▶ _CONSIGNES DE L'EXERCICE_
• a. Dans l'extrait sur le théâtre du Vice, quelle doctrine le scindement des groupes de personnages en deux pôles opposés semble-t-il refléter ?
• b. Recopiez l'extrait sur le théâtre du Vice de « (v. 371-374)’ » à « you are a Jew. ».
• c. Poursuivez l'extrait sur le théâtre du Vice à partir de sa dernière phrase.

▶ _EXTRAIT DE PAGE_
● ● ●

Le sérieux figure dans le théâtre du Vice comme une facette complémentaire du jeu . Il est à remarquer que les dramaturges aiment mettre en scène le spectacle et la crise de l'autorité ecclésiastique ou temporelle sous forme de fable aux variations infinies. La tonalité générale demeure ludique, ce qui n'exclut pas, bien que présentée d'une manière oblique, une remise en cause sérieuse de l'autorité établie. Le jeu qui fait partie intégrale de la fête est, comme elle, doté d'un pouvoir de subversion. Dans Like Will to Like nous nous trouvons en présence de la misrule, du renversement de la hiérarchie spirituelle, du règne de la dissonance et de la transgression. Un détournement ironique opère au niveau du langage proverbial au dépens des récepteurs. Le proverbe véhicule des conseils de sagesse pratique et populaire qui sont difficilement contestables 152 , mais, comme le fait remarquer Puttenham, il est aussi l'instrument de la duplicité : le proverbe figure dans la liste qu'il établit des ornements du discours :

‘[...] occupied of purpofe to deceiue the eare and alfo the minde, drawing it from plainneffe and fimplicitie to a certaine doubleneff, whereby our talke is the more guilefull and abufing, [...] 153

Dans cet interlude , le jeu consiste à pervertir le proverbe, à montrer l'élément défectueux du langage proverbial et la façon dont la sagesse qu'il véhicule peut être usurpée par l'exploitation de sa duplicité . Le jeu installé par Nichol Newfangle est une parodie du monde judiciaire et ecclésiastique : il offre un reflet grinçant et une critique oblique des pratiques injustes et expéditives qui maintenaient le pouvoir en place, et par le scindement des groupes de personnages en deux pôles opposés, semble refléter la doctrine protestante de la prédestination selon laquelle Dieu a choisi de toute éternité ceux qu'il souhaite sauver. Nicholas Newfangle réitère à deux reprises la doctrine de la prédestination à Tom Tosspot, s'apprêtant à nous informer sur ses origines (ses "conditions" (v. 373)) :

‘’ ‘TOSSPOT
You know that Tom Tosspot men doo me call ?
NEWFANGLE
A knave thou hast alwaies been, and ever shall.
TOSSPOT
My conditions, I am sure, ye know as wel as I.
NEWFANGLE
A knave thou wast born, and so shalt thou dye.
(v. 371-374)’

Tom Tosspot semble pousser un cri de protestation contre un système qui ne permettait pas aux aliénés de la société (souvent les démunis de tout genre) de sortir de leur situation précaire :

‘But that you are a iudge, I would say unto you,
Knaves are Christen men, els you are a Jew.

● ● ●

▶ _DONNÉES FOURNIES_
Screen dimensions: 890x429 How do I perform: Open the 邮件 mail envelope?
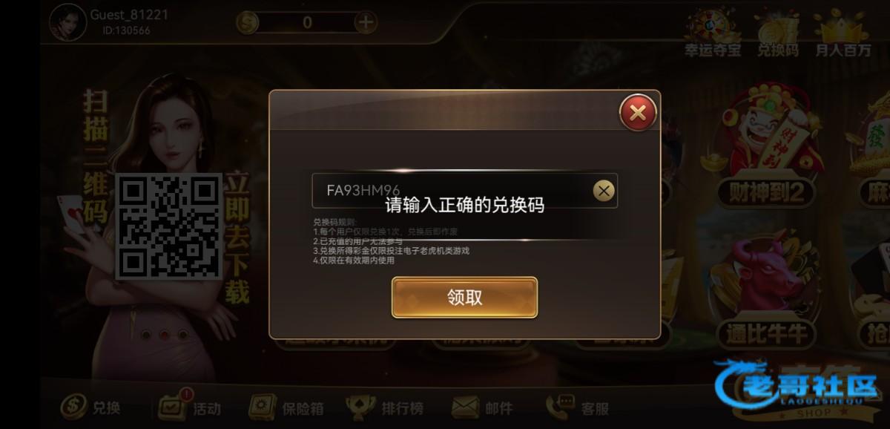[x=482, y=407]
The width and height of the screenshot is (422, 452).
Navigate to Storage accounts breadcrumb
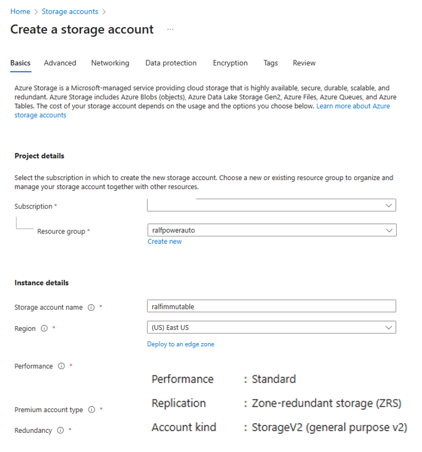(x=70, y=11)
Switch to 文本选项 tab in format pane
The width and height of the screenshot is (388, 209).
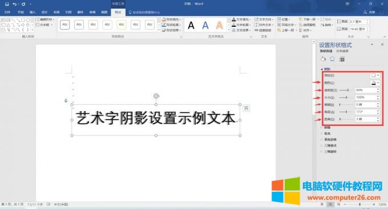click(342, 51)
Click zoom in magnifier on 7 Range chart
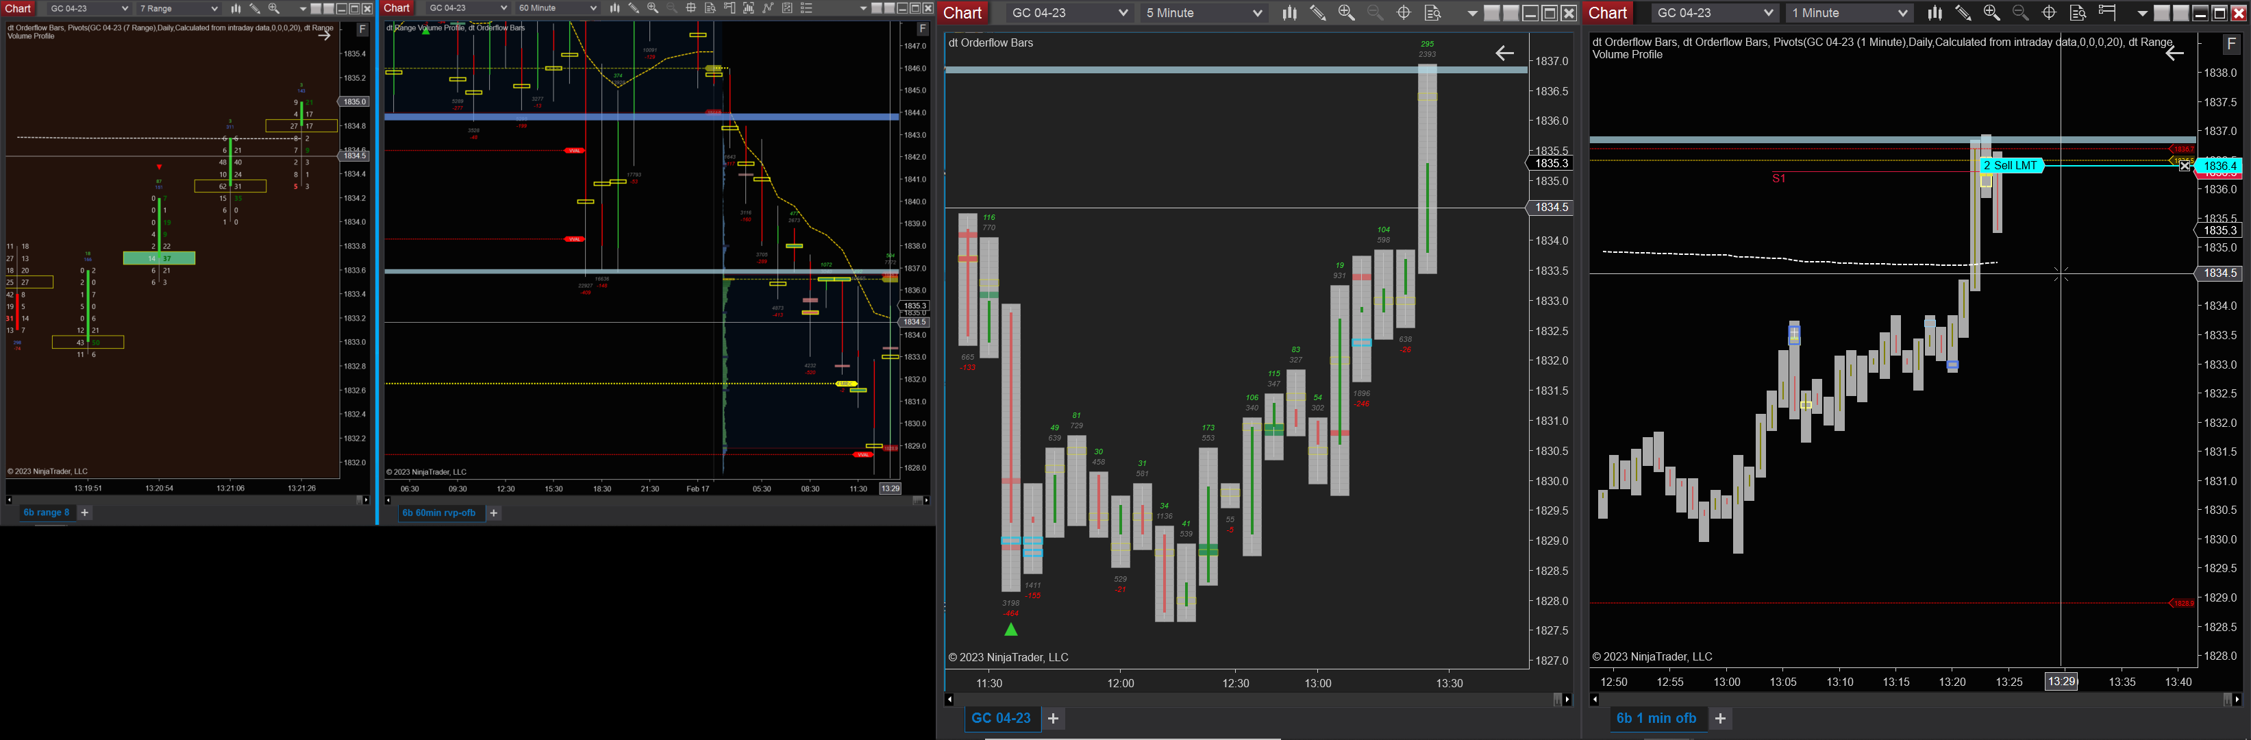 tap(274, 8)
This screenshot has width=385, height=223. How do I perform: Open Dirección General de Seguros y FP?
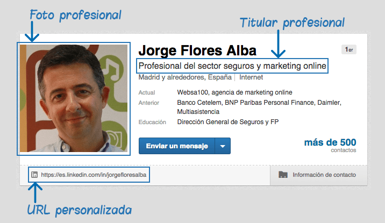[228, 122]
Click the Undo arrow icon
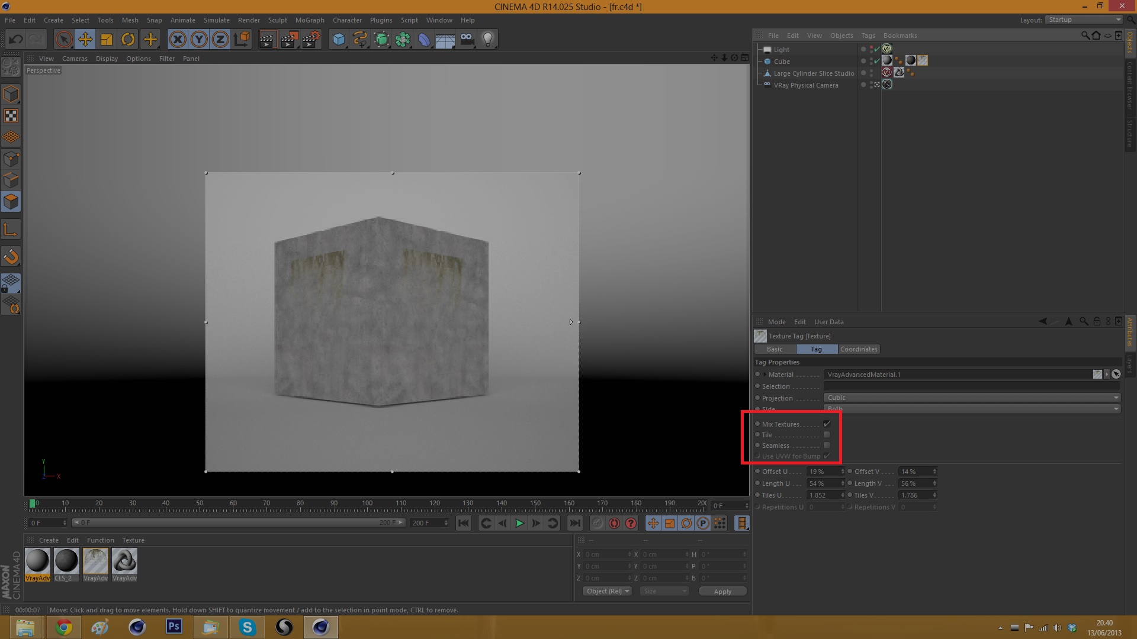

● ● ●

▶ _CORRIGÉ DE L'EXERCICE_
• a. La doctrine protestante de la prédestination.

• b.
(v. 371-374)’

Tom Tosspot semble pousser un cri de protestation contre un système qui ne permettait pas aux aliénés de la société (souvent les démunis de tout genre) de sortir de leur situation précaire :

‘But that you are a iudge, I would say unto you,
Knaves are Christen men, els you are a Jew.

• c.
(v. 375-376)’

Tenant à la fois de la pièce satirique et de la moralité édifiante, cet interlude semble être coloré aussi par la propagande réformiste. Le véritable enjeu s'impose à nous comme étant le salut accordé par la grâce de Dieu. La pièce nous montre que la prédestination est là pour rappeler que l'homme doit agir tout en se soumettant à Dieu ; Vertuous Living se montre obéissant et témoigne de sa foi par ses actes et sa conscience. Tout n'est pas joué d'avance nous apprennent les réformateurs : l'homme participe au salut à travers l'obéissance : qui obéit à Dieu développe action et conscience dans sa soumission à Dieu et manifeste sa fidélité à Dieu. Cette doctrine est explicitée par le groupe des Vertus dans la pièce :

‘VERTUOUS LIVING
God is gratious and full of great mercy
To such as in vertue set their whole delight,
Powring his benefites upon them aboundantly.
(v. 812-814)

GOD'S PROMISES
I am Gods Promise, which is a thing etern,
And nothing more surer than his promises may be,
A sure foundation to such as wil learn
Gods precepts to observe : then must they needs see
Honour in this world, and at last a crown of glorye ;
(v. 838-842)’

La chanson finale, venant en remplacement du sermon que l'on trouve à la fin de beaucoup de ces pièces édifiantes, reprend le sujet de la pièce "qui se ressemble s'assemble" et nous fait un rappel (dans une forme ludique qu'est la musique 154 ) de la leçon morale qui en découle. Comme le prologue l'annonçait, il s'agit d'instruire et de distraire : le jeu et le sérieux sont indissociables dans l'ensemble du théâtre Tudor :

‘THE PROLOGUE
And because divers men of divers mindes be,
Some doo matters of mirth and pastime require :
Other some are delighted with matters of gravitie.
To please all men is our authors cheef desire,
Wherfore mirth with mesure to sadnes is annexed,
Desiring that none heer at our matter wil be parplexed.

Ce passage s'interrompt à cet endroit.